Childhood, abuse and more:  Viola Davis’ memoir receives rave reviews

Childhood, abuse and more: Viola Davis’ memoir receives rave reviews

Oscar-winning actress Viola Davis sat down with seasoned television host Oprah Winfrey to discuss her new memoir, Finding Me. In the memoir, the powerhouse actress discusses her humble beginnings in New York City, her mother’s abuse at the hands of her father and navigating the world as an actress.

As per Harper Collins, Viola Davis describes her book as “a deep reflection, a promise and a love letter of sorts to self”. “As I wrote Finding Me, my eyes were open to the truth of how our stories are often not given close examination,” says the How to Get Away with Murder actress.

“I wrote this for anyone running through life untethered, desperate and clawing their way through murky memories, trying to get to some form of self-love.
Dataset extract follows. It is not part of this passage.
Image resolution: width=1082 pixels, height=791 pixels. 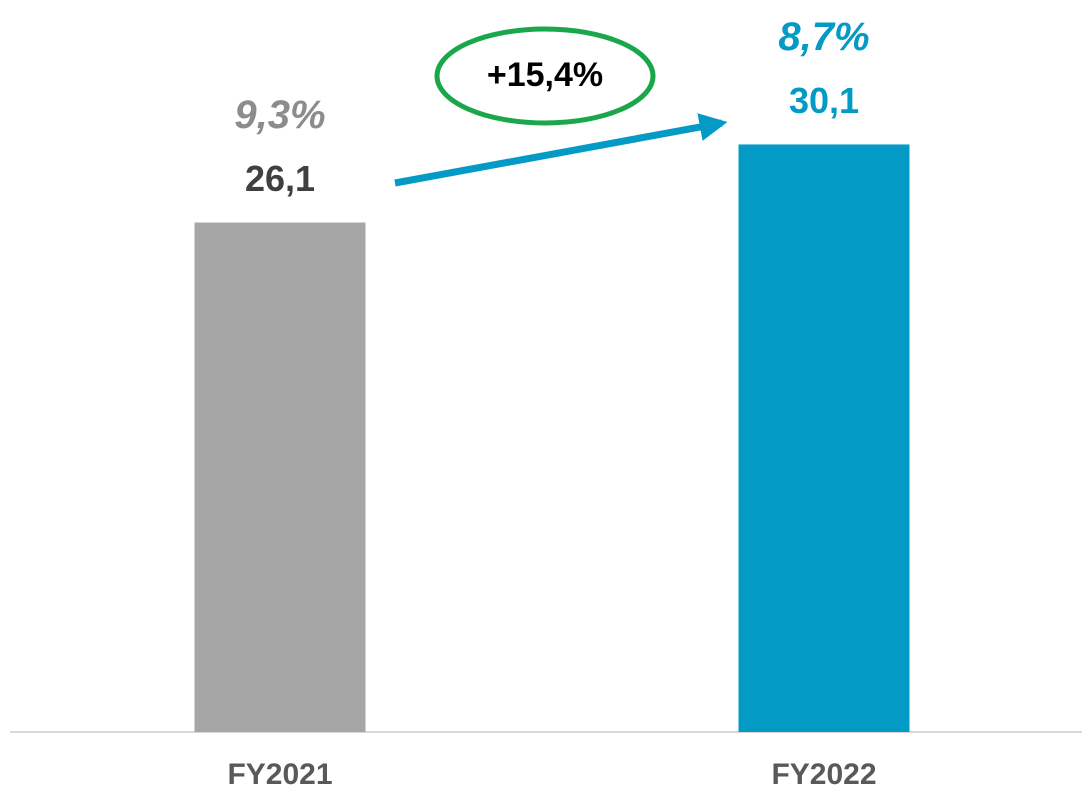 I want to click on growth-label: +15,4%, so click(x=545, y=75).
For anyone who needs reminding that a life worth living can only be born from radical honesty and the courage to shed facades and be…you”.
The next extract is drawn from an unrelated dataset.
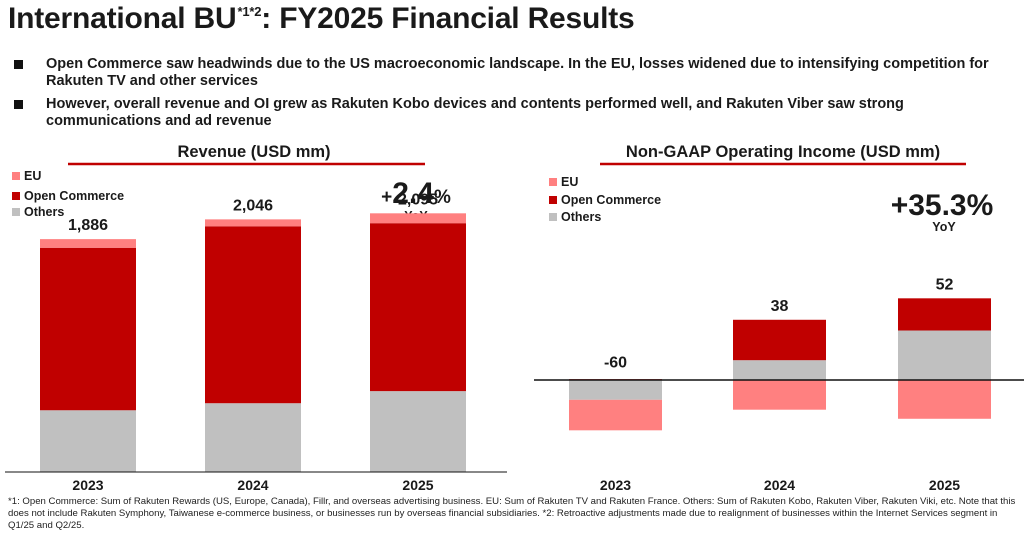 This screenshot has height=536, width=1024. I want to click on growth-label: YoY, so click(944, 227).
The 56-year-old actress’ book is already on sale in South Africa.


IN her memoir, Viola Davis also discusses how she met her husband, film and television producer, Julius Tennon. Speaking to Oprah in a new Netflix special, Davis recalled praying to God for the perfect man to come into her life. A few weeks later, she met Tennon. The couple has been married for 19 years.

“I got on my knees, I said I want a big black man, from the South who’s probably been married before, has kids, cause I don’t want any pressure in that department.”

“Someone whose maybe been an actor or understands the artistic community, someone who goes to church and loves God.”

“Three and a half weeks later, I met Julius from Texas. Ex-football player, cause that’s one of the things I put on the list.”


Viola Davis’ Finding Me has received exceptional reviews from reviewers. USA Today refers to the heartfelt memoir as “an unvarnished chronicle of hard-won, well-earned success”.

The Chicago Sun Times writes: “David writes a blistering memoir, not a rueful remembrance told in the kind of polished prose that suggests, well, it wasn’t all that bad”.